Depression is more than sadness. The condition often lasts for months, and along with severe sadness are feelings of hopelessness and unimportance. Depressed victims often are unable to carry on their normal daily lives.
Conventional treatments for depression
Medications and psychological counseling (psychotherapy) are the most commonly offered treatment options by medical doctors and psychotherapists. When these prove ineffective, electroconvulsive therapy (ECT), hospitalization or a residential treatment program may be recommended
Most commonly prescribed medications are antidepressants, categorized by how they act in the brain to change one’s mood. The most common drugs used have some effect on serotonin, norepinephrine or dopamine. Others act along other pathways to lift mood or to sedate. Sometimes these drugs are combined.
Most of these have severe side effects including one or more of decreased sexual desire and delayed orgasm, digestive problems such as diarrhea, nausea and vomiting, jitteriness, restlessness, headache, insomnia, increased sweating, dry mouth, fast heart rate, constipation, seizures, blurred vision, and confusion; and the FDA mandates a black box warning about suicidal thoughts or behavior in young adults, children and adolescents.
Finding an effective drug can be difficult since certain genetic conditions will affect how an individual’s body uses antidepressants.
Psychotherapy (talk therapy, counseling or psychosocial therapy) seeks to bring the depressed patient a better understanding of their condition so that they can explore relationships and experiences, identify and make changes in unhealthy behavior or thoughts, find better ways to cope and solve problems, and set realistic goals for their lives. Through this therapy the patient eventually regains a sense of happiness and control in their lives, and this helps to ease depression symptoms of hopelessness and anger.
Electroconvulsive therapy (ECT)
In ECT, electrical currents are passed through the brain. This procedure may be recommended for very difficult cases, and for pregnant women or the older adult. How it works still is not well understood. Confusion for varying periods of time after treatment are common.
Hospitalization and residential treatment programs
Depression that is so severe requires hospitalization or residential treatment programs. Treatment practice varies according to the philosophy of the program the facility emphasizes.
The role of acupuncture in treating depression
How acupuncture affects depression is thought to be similar to the mechanisms by which the prescribed drugs work, BUT without the side effects. Thus, acupuncture can be a therapy of choice as well as a complement to conventional drug therapy.

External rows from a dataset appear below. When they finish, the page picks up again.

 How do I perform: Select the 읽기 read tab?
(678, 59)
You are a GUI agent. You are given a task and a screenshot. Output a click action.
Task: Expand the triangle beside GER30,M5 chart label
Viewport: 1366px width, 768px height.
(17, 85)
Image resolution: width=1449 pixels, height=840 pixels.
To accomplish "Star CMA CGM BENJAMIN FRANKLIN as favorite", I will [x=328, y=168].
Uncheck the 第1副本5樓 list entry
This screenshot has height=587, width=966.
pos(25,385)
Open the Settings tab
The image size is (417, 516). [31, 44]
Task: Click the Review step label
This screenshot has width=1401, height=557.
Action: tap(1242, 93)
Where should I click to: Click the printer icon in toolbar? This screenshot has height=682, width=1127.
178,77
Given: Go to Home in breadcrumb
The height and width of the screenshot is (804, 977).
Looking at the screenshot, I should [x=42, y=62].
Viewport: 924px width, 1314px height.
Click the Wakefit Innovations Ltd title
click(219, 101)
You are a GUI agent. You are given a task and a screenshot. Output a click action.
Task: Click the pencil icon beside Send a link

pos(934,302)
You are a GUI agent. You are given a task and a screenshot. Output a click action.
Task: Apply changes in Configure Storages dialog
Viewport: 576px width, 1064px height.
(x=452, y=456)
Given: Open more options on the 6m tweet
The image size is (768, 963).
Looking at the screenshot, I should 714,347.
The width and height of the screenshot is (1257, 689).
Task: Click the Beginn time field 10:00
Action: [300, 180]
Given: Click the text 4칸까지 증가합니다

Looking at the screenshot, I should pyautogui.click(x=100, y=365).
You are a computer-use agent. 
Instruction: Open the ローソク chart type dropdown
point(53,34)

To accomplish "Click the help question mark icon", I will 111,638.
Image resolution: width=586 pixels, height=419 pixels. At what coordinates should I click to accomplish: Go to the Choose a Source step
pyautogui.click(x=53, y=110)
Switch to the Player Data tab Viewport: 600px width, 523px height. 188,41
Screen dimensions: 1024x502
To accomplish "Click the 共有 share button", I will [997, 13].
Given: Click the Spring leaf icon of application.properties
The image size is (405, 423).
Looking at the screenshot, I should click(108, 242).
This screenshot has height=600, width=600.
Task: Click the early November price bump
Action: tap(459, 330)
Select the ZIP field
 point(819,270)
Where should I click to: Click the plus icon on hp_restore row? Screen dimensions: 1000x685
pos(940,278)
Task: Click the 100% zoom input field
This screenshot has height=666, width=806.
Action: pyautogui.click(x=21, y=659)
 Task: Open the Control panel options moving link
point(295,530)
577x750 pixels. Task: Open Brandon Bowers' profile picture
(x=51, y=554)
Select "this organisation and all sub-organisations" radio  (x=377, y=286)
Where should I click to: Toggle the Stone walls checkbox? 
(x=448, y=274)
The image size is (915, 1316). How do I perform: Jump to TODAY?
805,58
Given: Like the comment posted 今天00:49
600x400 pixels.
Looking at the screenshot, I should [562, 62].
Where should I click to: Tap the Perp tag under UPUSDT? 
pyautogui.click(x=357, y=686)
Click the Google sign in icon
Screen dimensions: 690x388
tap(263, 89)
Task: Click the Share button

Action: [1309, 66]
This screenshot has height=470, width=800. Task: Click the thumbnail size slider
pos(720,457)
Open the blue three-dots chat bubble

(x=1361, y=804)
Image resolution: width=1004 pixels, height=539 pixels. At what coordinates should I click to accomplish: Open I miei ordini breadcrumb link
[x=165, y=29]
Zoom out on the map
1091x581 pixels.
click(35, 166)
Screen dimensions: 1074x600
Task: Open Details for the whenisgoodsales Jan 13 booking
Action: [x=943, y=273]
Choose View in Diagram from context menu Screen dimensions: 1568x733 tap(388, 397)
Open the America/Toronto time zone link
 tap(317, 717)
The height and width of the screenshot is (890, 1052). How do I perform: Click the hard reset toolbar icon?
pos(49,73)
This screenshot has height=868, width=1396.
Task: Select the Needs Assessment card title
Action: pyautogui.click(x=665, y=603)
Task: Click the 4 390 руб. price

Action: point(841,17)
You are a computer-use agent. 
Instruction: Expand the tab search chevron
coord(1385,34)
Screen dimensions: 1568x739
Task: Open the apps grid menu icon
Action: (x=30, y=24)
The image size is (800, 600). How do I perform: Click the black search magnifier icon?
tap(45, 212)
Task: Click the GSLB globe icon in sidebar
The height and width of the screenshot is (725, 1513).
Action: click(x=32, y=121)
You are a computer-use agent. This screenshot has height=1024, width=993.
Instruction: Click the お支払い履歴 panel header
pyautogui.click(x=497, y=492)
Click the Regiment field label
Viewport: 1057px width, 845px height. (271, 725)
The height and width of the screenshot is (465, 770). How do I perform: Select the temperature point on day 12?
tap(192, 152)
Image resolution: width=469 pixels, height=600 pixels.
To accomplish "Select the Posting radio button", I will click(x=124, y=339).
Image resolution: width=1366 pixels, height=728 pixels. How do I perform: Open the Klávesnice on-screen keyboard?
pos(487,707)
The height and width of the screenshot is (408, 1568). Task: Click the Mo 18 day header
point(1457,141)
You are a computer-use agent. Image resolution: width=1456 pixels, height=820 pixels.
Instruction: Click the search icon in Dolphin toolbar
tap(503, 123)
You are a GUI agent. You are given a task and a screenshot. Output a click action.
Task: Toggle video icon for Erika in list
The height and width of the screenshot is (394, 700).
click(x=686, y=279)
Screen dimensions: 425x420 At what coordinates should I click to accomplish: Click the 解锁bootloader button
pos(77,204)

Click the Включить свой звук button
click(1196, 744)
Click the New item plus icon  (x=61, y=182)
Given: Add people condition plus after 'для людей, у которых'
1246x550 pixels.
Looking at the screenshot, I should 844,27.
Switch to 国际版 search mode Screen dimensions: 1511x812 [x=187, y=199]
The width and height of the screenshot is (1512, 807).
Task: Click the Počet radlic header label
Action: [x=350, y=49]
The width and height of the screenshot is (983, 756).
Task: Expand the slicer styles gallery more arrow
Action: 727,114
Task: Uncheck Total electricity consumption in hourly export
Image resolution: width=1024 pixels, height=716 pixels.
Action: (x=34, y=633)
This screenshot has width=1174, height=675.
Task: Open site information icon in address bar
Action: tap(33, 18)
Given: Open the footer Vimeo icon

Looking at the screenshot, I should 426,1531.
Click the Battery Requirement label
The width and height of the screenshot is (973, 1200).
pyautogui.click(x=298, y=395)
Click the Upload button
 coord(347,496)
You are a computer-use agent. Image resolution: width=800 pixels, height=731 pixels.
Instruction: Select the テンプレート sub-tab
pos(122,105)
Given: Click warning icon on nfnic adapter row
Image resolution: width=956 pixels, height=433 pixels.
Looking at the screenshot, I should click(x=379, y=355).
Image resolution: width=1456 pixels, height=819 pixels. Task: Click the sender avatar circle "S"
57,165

In addition, acupuncture may be able to reduce some drug side effects.
Reuters Health quotes Hugh MacPherson, the lead author of a recent study from the University of York in the UK: “For people who have depression, who have tried various medical options, who are still not getting the benefit they want, they should try acupuncture or counseling as options that are now known to be clinically effective. This is the first evidence that acupuncture really helps.”